This Data Protection Policy outlines how your Personal Data will be managed in accordance with the Personal Data Protection Act (“PDPA”) which strives to protect personal data of individuals. Please take a moment to read this Data Protection Policy so that you know and understand the purposes for which we may collect, use and/or disclose your Personal Data.
What is the Personal Data Protection Act?
The PDPA establishes a data protection law that comprises various rules governing the collection, use, disclosure and care of personal data. It recognizes both the rights of individuals to protect their personal data, including rights of access and correction, and the needs of organizations to collect, use or disclose personal data for legitimate and reasonable purposes.
Objectives of the Personal Data Protection Act
Today, vast amounts of personal data are collected, used and even transferred to third party organizations for a variety of reasons. This trend is expected to grow exponentially as the processing and analysis of large amounts of personal data becomes possible with increasingly sophisticated technology.
With such a trend comes growing concerns from individuals about how their personal data is being used. Hence, a data protection regime to govern the collection, use and disclosure of personal data is necessary to address these concerns and to maintain individuals’ trust in organizations that manage data.
How does the Personal Data Protection Act Work?
The PDPA will ensure a baseline standard of protection for personal data across the economy by complementing sector-specific legislative and regulatory frameworks. This means that organizations will have to comply with the PDPA as well as the common law and other relevant laws that are applied to the specific industry that they belong to, when handling personal data in their possession.
The PDPA takes into account the following concepts:
Consent – Organizations may collect, use or disclose personal data only with the individual’s knowledge and consent (with some exceptions);
Purpose – Organizations may collect, use or disclose personal data in an appropriate manner for the circumstances, and only if they have informed the individual of purposes for the collection, use or disclosure;
Reasonableness – Organizations may collect, use or disclose personal data only for purposes that would be considered appropriate to a reasonable person in the given circumstances.
1. Personal Data
In this Data Protection Policy, “Personal Data” refers to any data or information about you from which you can be identified either (a) from that data; or (b) from that data and other information to which we have or are likely to have access.

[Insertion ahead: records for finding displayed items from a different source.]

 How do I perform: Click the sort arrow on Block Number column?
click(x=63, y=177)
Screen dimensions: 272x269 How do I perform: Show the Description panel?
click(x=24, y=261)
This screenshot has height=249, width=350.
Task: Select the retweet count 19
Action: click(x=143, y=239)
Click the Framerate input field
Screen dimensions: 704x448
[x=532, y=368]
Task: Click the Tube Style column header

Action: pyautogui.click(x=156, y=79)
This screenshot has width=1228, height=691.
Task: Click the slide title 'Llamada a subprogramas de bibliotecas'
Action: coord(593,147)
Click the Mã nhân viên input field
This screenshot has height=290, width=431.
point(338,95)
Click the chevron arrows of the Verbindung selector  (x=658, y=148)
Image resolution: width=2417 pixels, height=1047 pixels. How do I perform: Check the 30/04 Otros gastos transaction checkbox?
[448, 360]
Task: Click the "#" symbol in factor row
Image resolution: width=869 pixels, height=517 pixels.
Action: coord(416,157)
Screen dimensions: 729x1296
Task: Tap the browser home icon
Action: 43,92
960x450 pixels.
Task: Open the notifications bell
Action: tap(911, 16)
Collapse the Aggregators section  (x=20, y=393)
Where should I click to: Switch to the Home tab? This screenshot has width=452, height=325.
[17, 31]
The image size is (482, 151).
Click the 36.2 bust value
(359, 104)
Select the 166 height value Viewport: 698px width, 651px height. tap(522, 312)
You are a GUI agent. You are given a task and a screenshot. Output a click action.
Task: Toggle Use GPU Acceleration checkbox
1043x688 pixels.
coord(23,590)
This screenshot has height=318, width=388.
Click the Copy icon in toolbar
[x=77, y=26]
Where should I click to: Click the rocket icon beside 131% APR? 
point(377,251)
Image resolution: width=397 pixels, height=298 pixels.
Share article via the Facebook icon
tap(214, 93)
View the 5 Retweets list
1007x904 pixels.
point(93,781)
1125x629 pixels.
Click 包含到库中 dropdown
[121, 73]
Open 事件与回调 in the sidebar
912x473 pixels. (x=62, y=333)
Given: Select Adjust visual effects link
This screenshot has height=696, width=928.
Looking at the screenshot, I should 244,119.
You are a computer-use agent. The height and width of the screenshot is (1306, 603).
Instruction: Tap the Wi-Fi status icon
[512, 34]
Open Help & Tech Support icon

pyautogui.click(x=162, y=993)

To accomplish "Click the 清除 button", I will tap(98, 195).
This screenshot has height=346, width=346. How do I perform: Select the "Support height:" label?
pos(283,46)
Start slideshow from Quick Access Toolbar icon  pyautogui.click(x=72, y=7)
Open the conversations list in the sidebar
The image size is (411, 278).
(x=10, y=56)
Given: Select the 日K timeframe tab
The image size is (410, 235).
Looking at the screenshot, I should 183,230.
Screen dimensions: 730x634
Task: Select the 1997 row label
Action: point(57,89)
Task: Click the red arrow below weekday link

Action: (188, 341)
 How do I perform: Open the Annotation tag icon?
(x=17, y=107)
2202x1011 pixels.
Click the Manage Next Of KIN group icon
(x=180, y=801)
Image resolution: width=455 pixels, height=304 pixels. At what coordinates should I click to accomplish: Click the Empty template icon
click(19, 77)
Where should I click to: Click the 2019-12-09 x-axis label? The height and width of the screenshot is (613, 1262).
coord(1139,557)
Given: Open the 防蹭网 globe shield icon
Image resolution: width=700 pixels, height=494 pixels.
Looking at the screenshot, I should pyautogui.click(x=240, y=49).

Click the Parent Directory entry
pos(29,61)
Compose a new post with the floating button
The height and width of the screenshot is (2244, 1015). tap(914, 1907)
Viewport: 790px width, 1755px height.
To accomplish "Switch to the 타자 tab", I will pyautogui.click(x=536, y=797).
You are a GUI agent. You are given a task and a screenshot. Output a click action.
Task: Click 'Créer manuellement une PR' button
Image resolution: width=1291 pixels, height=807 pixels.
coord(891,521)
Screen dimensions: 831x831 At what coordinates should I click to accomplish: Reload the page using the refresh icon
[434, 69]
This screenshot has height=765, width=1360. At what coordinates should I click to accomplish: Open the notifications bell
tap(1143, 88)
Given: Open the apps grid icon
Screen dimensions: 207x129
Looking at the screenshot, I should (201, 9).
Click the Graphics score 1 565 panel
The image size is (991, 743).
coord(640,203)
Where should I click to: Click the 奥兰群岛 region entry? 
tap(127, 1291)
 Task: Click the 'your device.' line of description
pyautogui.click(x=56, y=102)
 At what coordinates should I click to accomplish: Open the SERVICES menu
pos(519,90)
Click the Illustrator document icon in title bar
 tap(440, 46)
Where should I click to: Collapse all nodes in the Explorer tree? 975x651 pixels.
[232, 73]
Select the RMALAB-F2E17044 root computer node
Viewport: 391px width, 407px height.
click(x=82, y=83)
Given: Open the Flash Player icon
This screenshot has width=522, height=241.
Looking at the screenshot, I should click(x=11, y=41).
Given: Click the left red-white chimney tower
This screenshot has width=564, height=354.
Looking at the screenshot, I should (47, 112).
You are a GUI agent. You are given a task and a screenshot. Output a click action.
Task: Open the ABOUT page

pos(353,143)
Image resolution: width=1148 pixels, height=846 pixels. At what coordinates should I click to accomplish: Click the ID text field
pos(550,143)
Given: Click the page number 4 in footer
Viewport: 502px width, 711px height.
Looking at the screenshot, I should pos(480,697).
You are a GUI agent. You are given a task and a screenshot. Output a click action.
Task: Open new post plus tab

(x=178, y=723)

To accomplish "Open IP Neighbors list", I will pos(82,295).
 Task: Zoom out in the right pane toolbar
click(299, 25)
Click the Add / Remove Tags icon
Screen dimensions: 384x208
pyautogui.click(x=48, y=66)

Examples of such Personal Data include:
Name, date of birth, and sex;
Nationality, NRIC number / FIN number / passport number;
Telephone and mobile phone number;
Personal and/or professional email address;
Personal data of your spouse and children
Photograph(s), video image, and CCTV footage;
Any other information that might be shared whilst you participate in our activities and events, contests, surveys and/or other
2. Collection of Personal Data.
We collect these personal data when necessary to meet the purposes for which the referred data were submitted.
3. Purposes for the Collection, Use and Disclosure of Personal Data.
We will only collect, hold, process, use, communicate and/or disclose such personal data, in accordance with this policy for the following purposes:
To respond to a particular request or for the purposes for which it was provided to us as stated at the time of the collection;
Inform you about our related updates, policies and other notices
Provide offers, invitations to events and deliver advertising messages via email or your mailing address with your prior consent or if otherwise permitted under local laws and regulations
Publish photos, in which you might appear, on our website or in our newsletter.
We will not use, disclose or process your Personal Data for purposes which are not stated above or for which we have not obtained your consent. If we wish to use, disclose or process your Personal Data for another purpose we will seek your prior written consent.
4. Disclosure of Personal Data
We do not disclose personal data to third parties except when required by law or when we have your consent or deemed consent to do it.
5. Withdrawal of Consent
If you wish to withdraw your consent to any use or disclosure of your Personal Data as set out in this Data Protection Policy, you may contact us via email at email@example.com
Please note that if you withdraw your consent to any or all use or disclosure of your Personal Data, depending on the nature of your request, we may not be in a position to continue to administer any relationship in place.
6. Access and Correction of your Personal Data
You may request access to or make corrections to your Personal Data records.
Please submit your request to our Data Protection Officer via email: firstname.lastname@example.org
7. Accuracy of Personal Data
We will make a reasonable effort to ensure that personal data collected by us or on our behalf is accurate and completed.
8. Security and Protection of Personal Data
We have implemented generally accepted standards of technology and operational security to protect the personal data in our possession or under our control and to prevent unauthorized access, collection, use, disclosure, copying, modification, disposal or similar risks.
9. Retention of Personal Data
We shall retain your personal data for as long as is necessary for the above mentioned purposes and take reasonable measures to destroy any personal data that is no longer necessary to meet those purposes.